Forex trading headlines from the European morning session 27 September
- BOE governor Carney says he does not see a case for further QE. More here and here
- UK Nationwide HPI september m/m +0.9% vs +0.5% exp +0.7% prev
- China state council says it will test interest rate reforms in Shanghai trade zone
- US Fed’s Evans says headwinds are adding to a weak economy
- Evans says Fed wasn’t quite ready to taper
- China SAFE says strong USD and US recovery will help exports
- French final Q2 GDP +0.5% as exp/prev
- Swiss KOF leading indicator september +1.53 vs +1.47 exp +1.37 prev
- EZ economic sentiment september +96.9 vs 96.00 exp +95.3 prev
- UK service sector output july m/m +0.2% vs unch prev
- French consumer spending august m/m -0.4% vs -0.5% exp
- Italian business confidence september +96.6 vs +93.4 exp/prev
- Spanish retail sales august -4.5% vs -3.4% prev. 38th straight fall
- S&P see nothing wrong with negative outlook on Japan sovereign rating
- Nikkei closes down 0.26% at 14,760.07
- Shanghai comp index closes up 0.2% at 2160.03
- Aussie $ lower on RBA rate cut rumours
- Month-end CHF buying triggers sharp gains
TGIF !
There I was sitting at my desk chewing on a stewed cup of green tea, darkness still prevailing outside, prices doing buggar all,and then wham! Pound surges on Carney ” I don’t see a case for more QE ” quote published online in a regional newspaper from a meeting taken place yesterday. I mean, what’s that all about ?!
Anyhow there it was in black&white and all over the wires. Cable posted 1.6132 from 1.6065 and EURGBP was testing barrier option support at 0.8350 by posting 0.8362 from 0.8402. Elsewhere the GBP action was the same.
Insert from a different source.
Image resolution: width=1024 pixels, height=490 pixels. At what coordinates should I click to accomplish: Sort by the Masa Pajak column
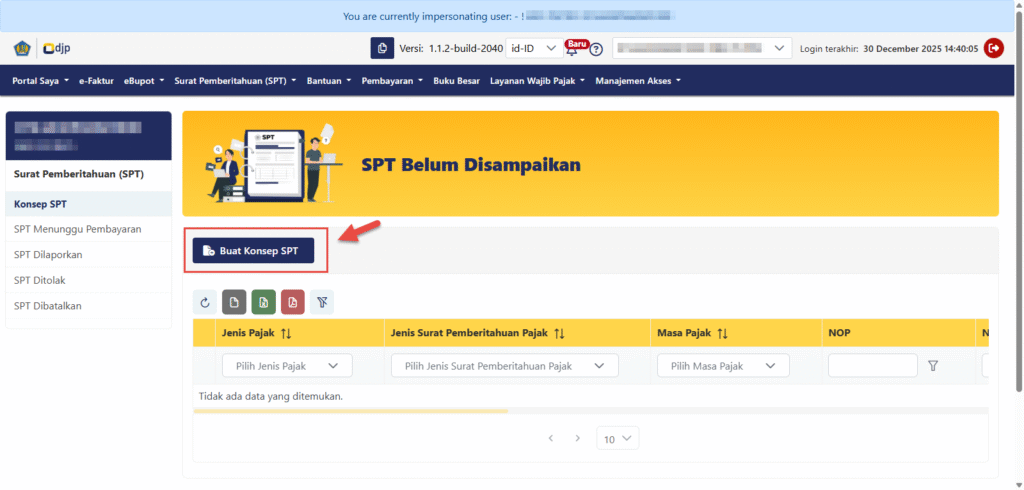722,333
And then just as we ( well, some of us) were looking for it to fall back the perky pound got another lift back to 1.6120 from 1.6098 on strong house price data. But then finally the coast was clear for it to drift all the way back down again as Europe’s week-weary traders got to their desks and liquidity returned. Funny ol’ start to the day for sure.
Elsewhere it’s been a little more sedate with EURUSD and USDJPY trading tightly but the swiss franc has shone on month-end buying and USD jitters. USDCHF and EURCHF both breaking down through good support points.
And not to be left in the shade the once perky aussie $ found itself under fire after rumours of an interest rate cut from the RBA next week began to whisper their way around the wires. Cue an initial 30 pip drop on AUDUSD to 0.9325 and then a further test of buying interest around 0.9300.
And that’s about it ! Anyone looking for a quiet end to the week had to hide under the duvet to avoid this volatile session. It’s been a lively little week and this was an appropriate way to end it. I hope our ForexLive fraternity came out on the right side of it.